En tout cas, on peut dire ce qu'on veut, mais il y a surtout la vérité du sport:
-la veille de la double-dose, Froome est en difficulté au point d'être distancé par une dizaine de coureurs
-le jour de la double-dose, Froome retrouve instantanément ses jambes , termine 1er du groupe des favoris (et reléguant Nibali à 21")
CQFD ?
Ce qui est hyper-gênant, c'est qu'on pourrait presque établir avec un parallèle avec sa victoire lors d'un Tour de Romandie (2014, je crois). 2 jours avant le départ, Froome participe à Liège-Bastogne-Liège. Il pleut, les gars se les gèlent, Froome termine très très loin: malade, selon lui. Il demande une AUT (aux corticoïdes) à l'UCI que celle-ci se fait une joie de lui accorder, et bon, le Froome moribond 2 jours avant remporte le Tour de Romandie, sans problème.
C du sport, ça ?
Y a un organisme qui devrait revoir sa philosophie: l'AMA. A force de trop de souplesse sur certains dossiers (corticoïdes, salbutamol, AUT), on assiste à une dénaturation du sport jusqu'à aboutir à cette chose inepte: des athlètes en bonne santé se faisant dominer par des athlètes sévèrement malades (Sundby, Bjoergen, Froome, etc). :vomito:
Il n'est pas question d'interdire aux malades légers de se soigner (et l'asthme fait grandement partie du sport de haut niveau, c'est un fait), mais faudrait que l'AMA se donne les moyens d'être plus stricte face aux excès.

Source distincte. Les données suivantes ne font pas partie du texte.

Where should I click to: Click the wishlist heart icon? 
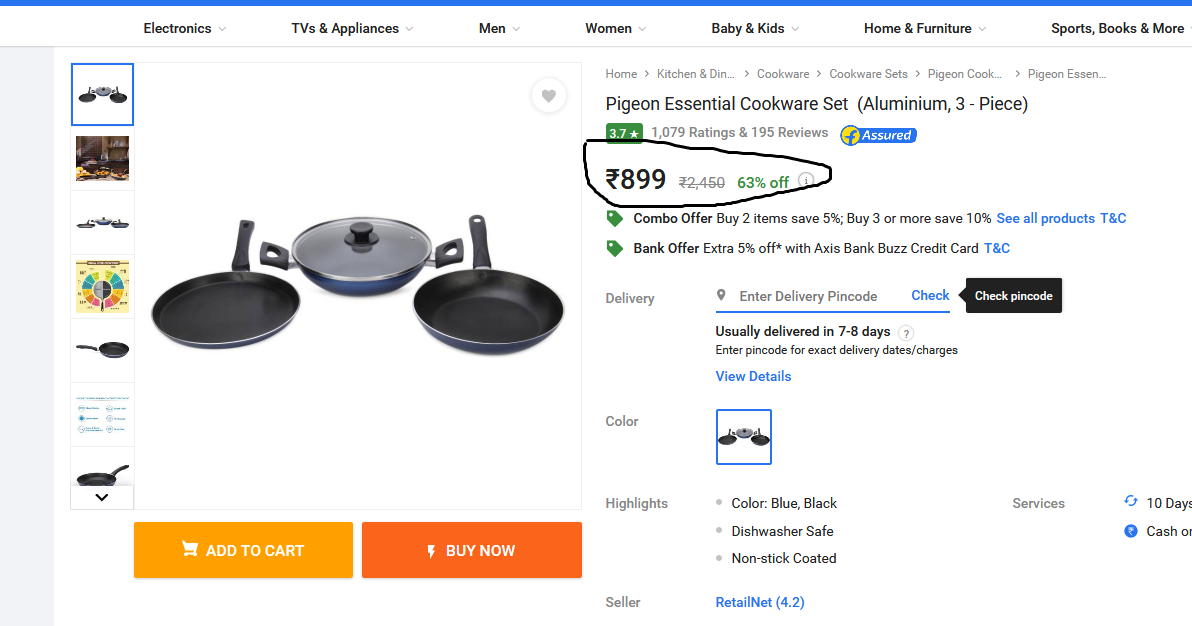click(x=548, y=95)
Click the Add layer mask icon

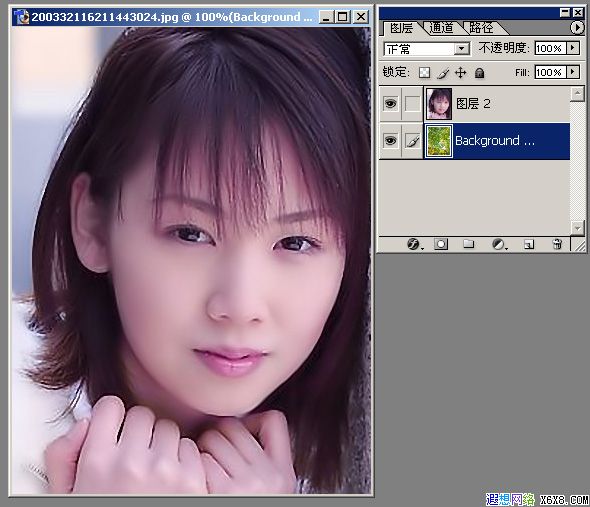[x=441, y=244]
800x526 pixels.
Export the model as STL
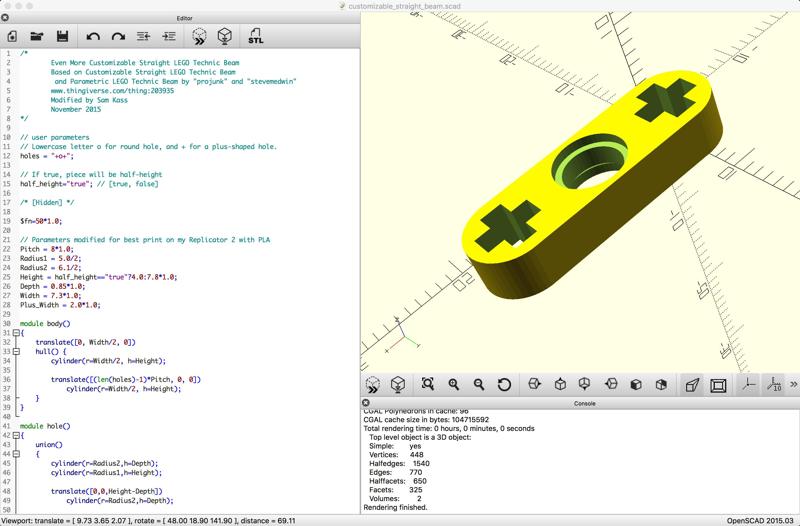(x=256, y=36)
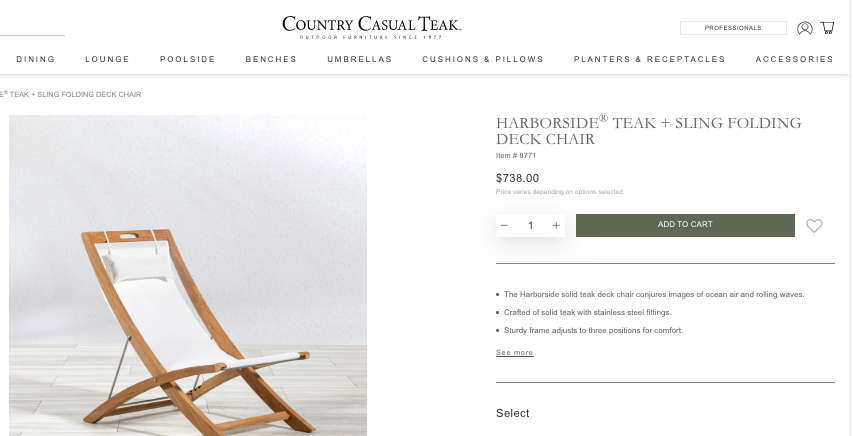This screenshot has height=436, width=853.
Task: Add chair to wishlist heart icon
Action: coord(814,225)
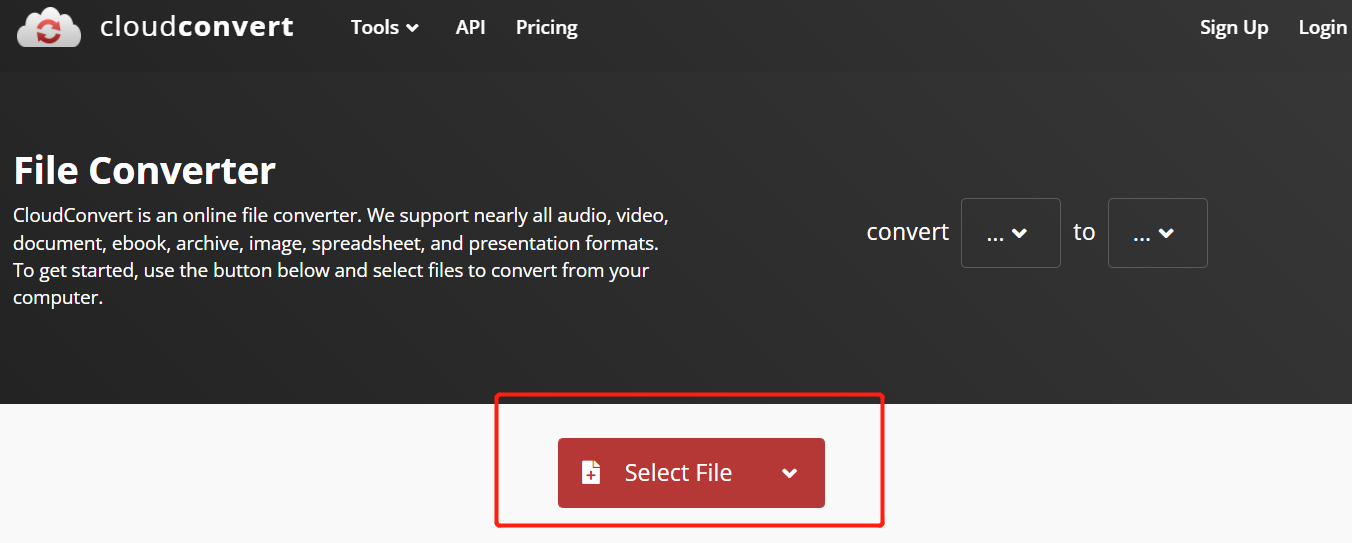This screenshot has width=1352, height=543.
Task: Expand the Select File dropdown arrow
Action: pyautogui.click(x=789, y=473)
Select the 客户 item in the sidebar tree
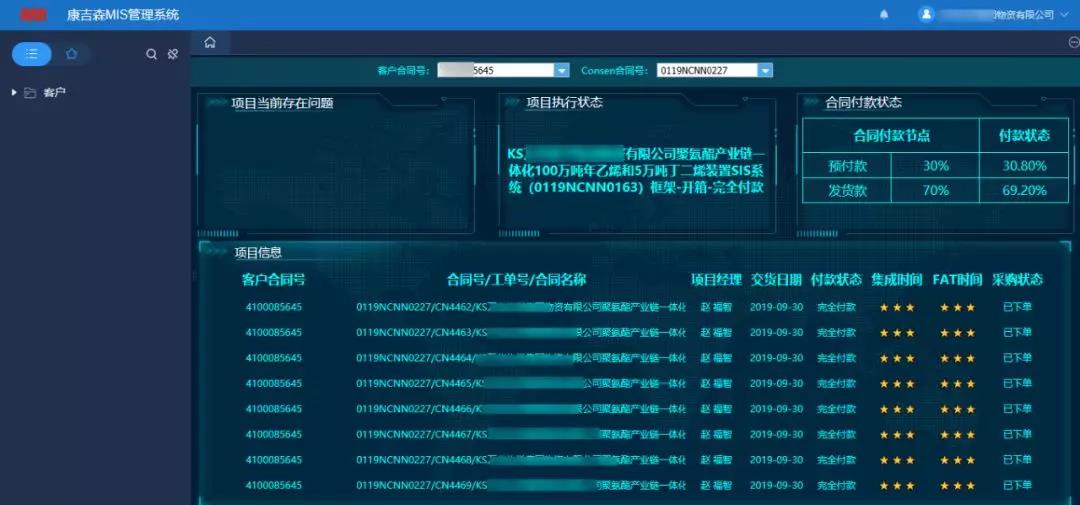This screenshot has width=1080, height=505. (x=54, y=93)
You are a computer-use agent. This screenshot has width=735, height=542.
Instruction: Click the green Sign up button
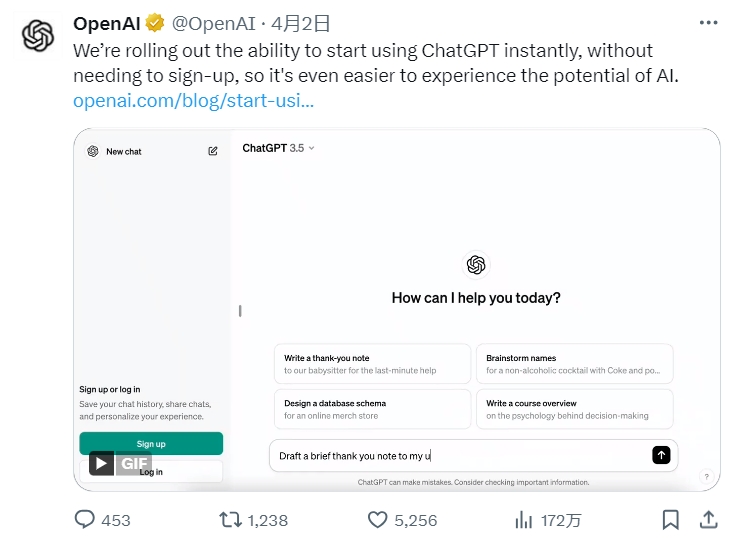pyautogui.click(x=151, y=443)
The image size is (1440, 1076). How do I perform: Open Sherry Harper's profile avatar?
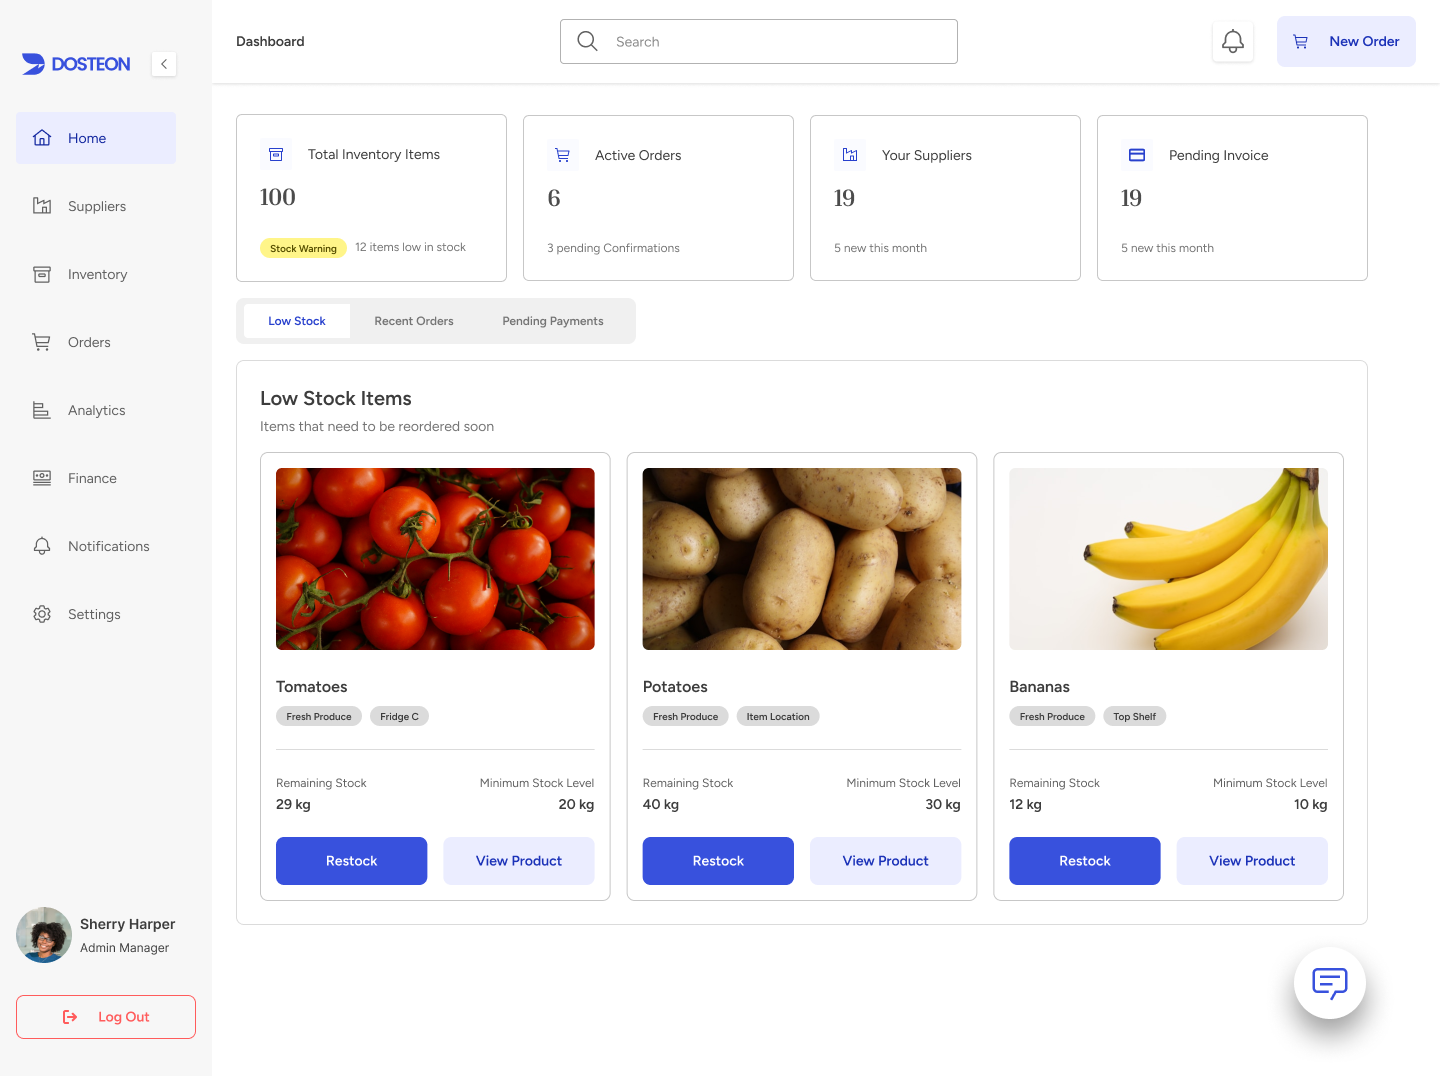tap(44, 935)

En ski de fond, par exemple, Sundby et Bjoergen (et également la suédoise Kalla) ne sont pas seulement des asthmatiques lourds , mais ils souffrent également de problèmes cardiaques qui ont été jusqu'à leur faire envisager une retraite précoce. Heureusement, ils se soignent très efficacement. Trop ?? A ces niveaux d'affection, ne devraient-ils pas simplement ranger leurs skis ??